▸ Source data
┏━━

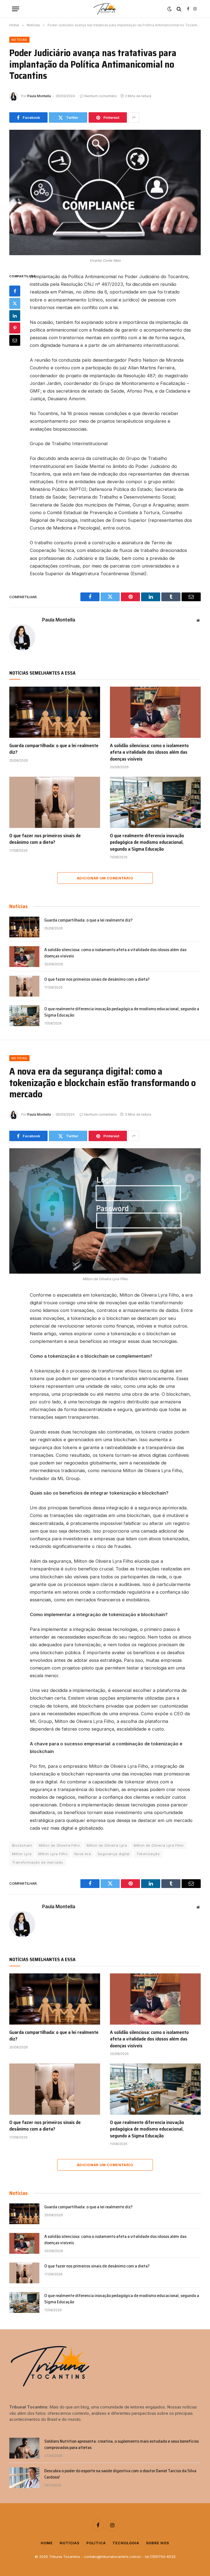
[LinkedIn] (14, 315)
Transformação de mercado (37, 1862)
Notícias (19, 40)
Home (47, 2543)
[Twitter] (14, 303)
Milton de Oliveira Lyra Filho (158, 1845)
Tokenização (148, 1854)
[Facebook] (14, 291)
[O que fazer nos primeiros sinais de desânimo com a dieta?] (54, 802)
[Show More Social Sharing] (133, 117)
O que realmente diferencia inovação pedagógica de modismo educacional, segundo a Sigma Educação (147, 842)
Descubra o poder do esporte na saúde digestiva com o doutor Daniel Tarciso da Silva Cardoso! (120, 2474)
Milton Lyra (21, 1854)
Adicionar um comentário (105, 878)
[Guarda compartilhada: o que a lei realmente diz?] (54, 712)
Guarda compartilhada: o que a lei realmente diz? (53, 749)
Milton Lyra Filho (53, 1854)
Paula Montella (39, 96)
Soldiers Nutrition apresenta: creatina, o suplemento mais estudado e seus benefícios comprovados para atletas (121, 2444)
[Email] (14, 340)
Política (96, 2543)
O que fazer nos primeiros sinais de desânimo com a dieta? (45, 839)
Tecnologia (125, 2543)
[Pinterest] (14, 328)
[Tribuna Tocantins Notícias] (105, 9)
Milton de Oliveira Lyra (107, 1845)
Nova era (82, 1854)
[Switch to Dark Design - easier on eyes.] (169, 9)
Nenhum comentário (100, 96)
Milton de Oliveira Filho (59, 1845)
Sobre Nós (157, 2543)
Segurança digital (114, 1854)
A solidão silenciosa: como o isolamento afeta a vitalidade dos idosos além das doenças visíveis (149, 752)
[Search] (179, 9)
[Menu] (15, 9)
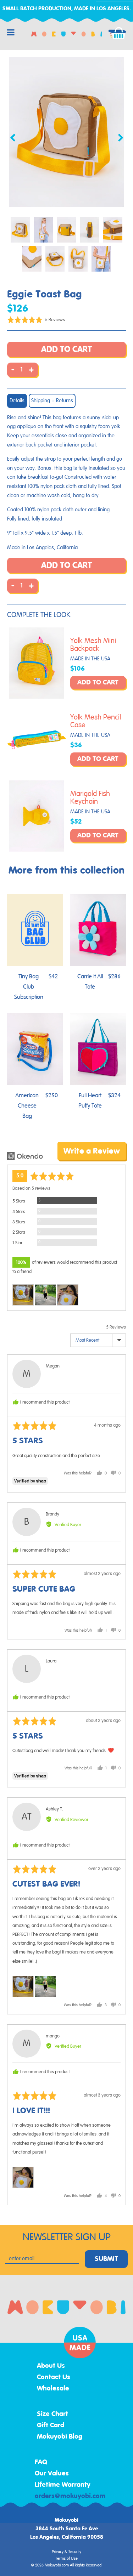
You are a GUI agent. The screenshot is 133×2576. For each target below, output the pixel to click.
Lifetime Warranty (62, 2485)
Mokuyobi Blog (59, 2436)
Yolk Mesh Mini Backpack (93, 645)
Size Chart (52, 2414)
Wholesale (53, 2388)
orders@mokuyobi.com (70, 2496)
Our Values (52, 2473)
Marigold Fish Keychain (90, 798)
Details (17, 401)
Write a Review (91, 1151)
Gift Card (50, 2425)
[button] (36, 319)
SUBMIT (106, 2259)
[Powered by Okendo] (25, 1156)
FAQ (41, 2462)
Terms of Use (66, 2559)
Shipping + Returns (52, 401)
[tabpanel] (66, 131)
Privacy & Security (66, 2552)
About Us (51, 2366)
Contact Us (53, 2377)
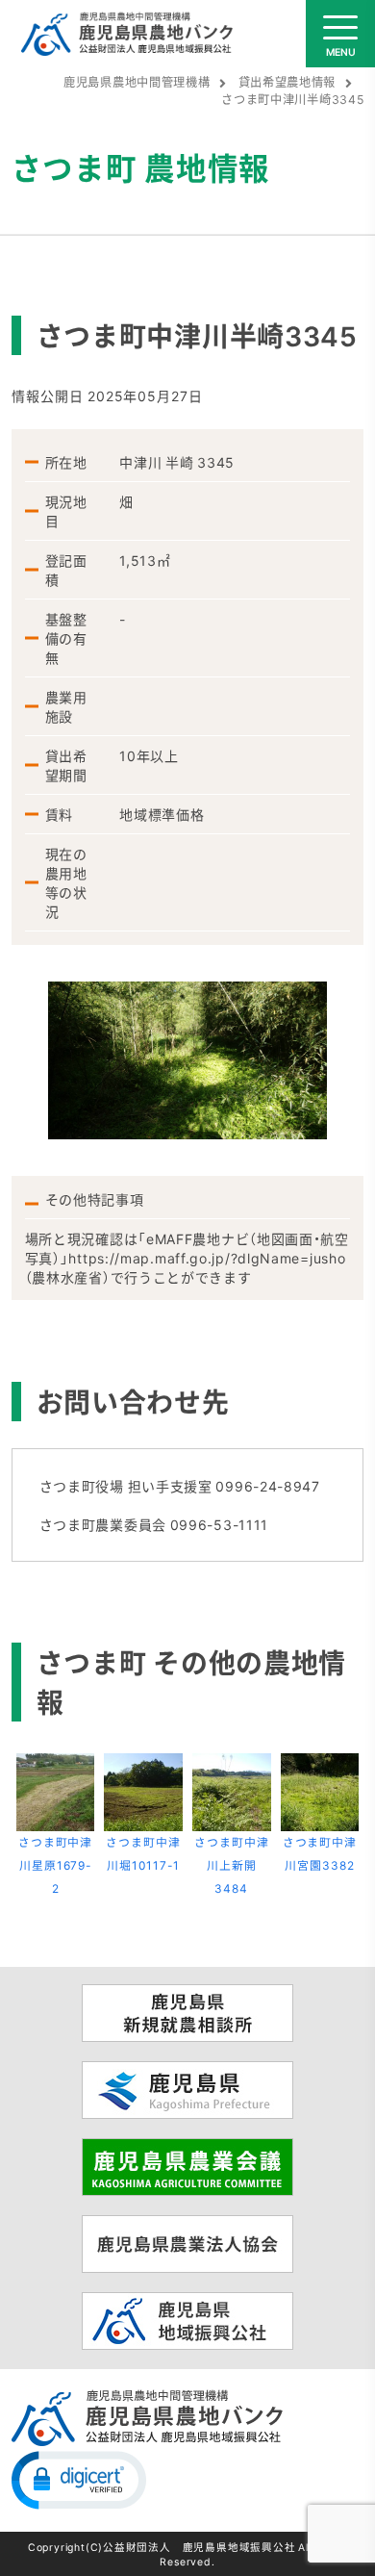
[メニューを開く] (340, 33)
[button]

┗━━

Reprint each of the records exactly and skip the images.

[LinkedIn] (14, 315)
Transformação de mercado (37, 1862)
Notícias (19, 40)
Home (47, 2543)
[Twitter] (14, 303)
Milton de Oliveira Lyra Filho (158, 1845)
Tokenização (148, 1854)
[Facebook] (14, 291)
[O que fazer nos primeiros sinais de desânimo com a dieta?] (54, 802)
[Show More Social Sharing] (133, 117)
O que realmente diferencia inovação pedagógica de modismo educacional, segundo a Sigma Educação (147, 842)
Descubra o poder do esporte na saúde digestiva com o doutor Daniel Tarciso da Silva Cardoso! (120, 2474)
Milton Lyra (21, 1854)
Adicionar um comentário (105, 878)
[Guarda compartilhada: o que a lei realmente diz?] (54, 712)
Guarda compartilhada: o que a lei realmente diz? (53, 749)
Milton Lyra Filho (53, 1854)
Paula Montella (39, 96)
Soldiers Nutrition apresenta: creatina, o suplemento mais estudado e seus benefícios comprovados para atletas (121, 2444)
[Email] (14, 340)
Política (96, 2543)
O que fazer nos primeiros sinais de desânimo com a dieta? (45, 839)
Tecnologia (125, 2543)
[Pinterest] (14, 328)
[Tribuna Tocantins Notícias] (105, 9)
Milton de Oliveira Lyra (107, 1845)
Nova era (82, 1854)
[Switch to Dark Design - easier on eyes.] (169, 9)
Nenhum comentário (100, 96)
Milton de Oliveira Filho (59, 1845)
Sobre Nós (157, 2543)
Segurança digital (114, 1854)
A solidão silenciosa: como o isolamento afeta a vitalidade dos idosos além das doenças visíveis (149, 752)
[Search] (179, 9)
[Menu] (15, 9)
You are a GUI agent. The screenshot is 133×2576. For each target below, output the pixel to click.
Lifetime Warranty (62, 2485)
Mokuyobi Blog (59, 2436)
Yolk Mesh Mini Backpack (93, 645)
Size Chart (52, 2414)
Wholesale (53, 2388)
orders@mokuyobi.com (70, 2496)
Our Values (52, 2473)
Marigold Fish Keychain (90, 798)
Details (17, 401)
Write a Review (91, 1151)
Gift Card (50, 2425)
[button] (36, 319)
SUBMIT (106, 2259)
[Powered by Okendo] (25, 1156)
FAQ (41, 2462)
Terms of Use (66, 2559)
Shipping + Returns (52, 401)
[tabpanel] (66, 131)
Privacy & Security (66, 2552)
About Us (51, 2366)
Contact Us (53, 2377)
[メニューを開く] (340, 33)
[button]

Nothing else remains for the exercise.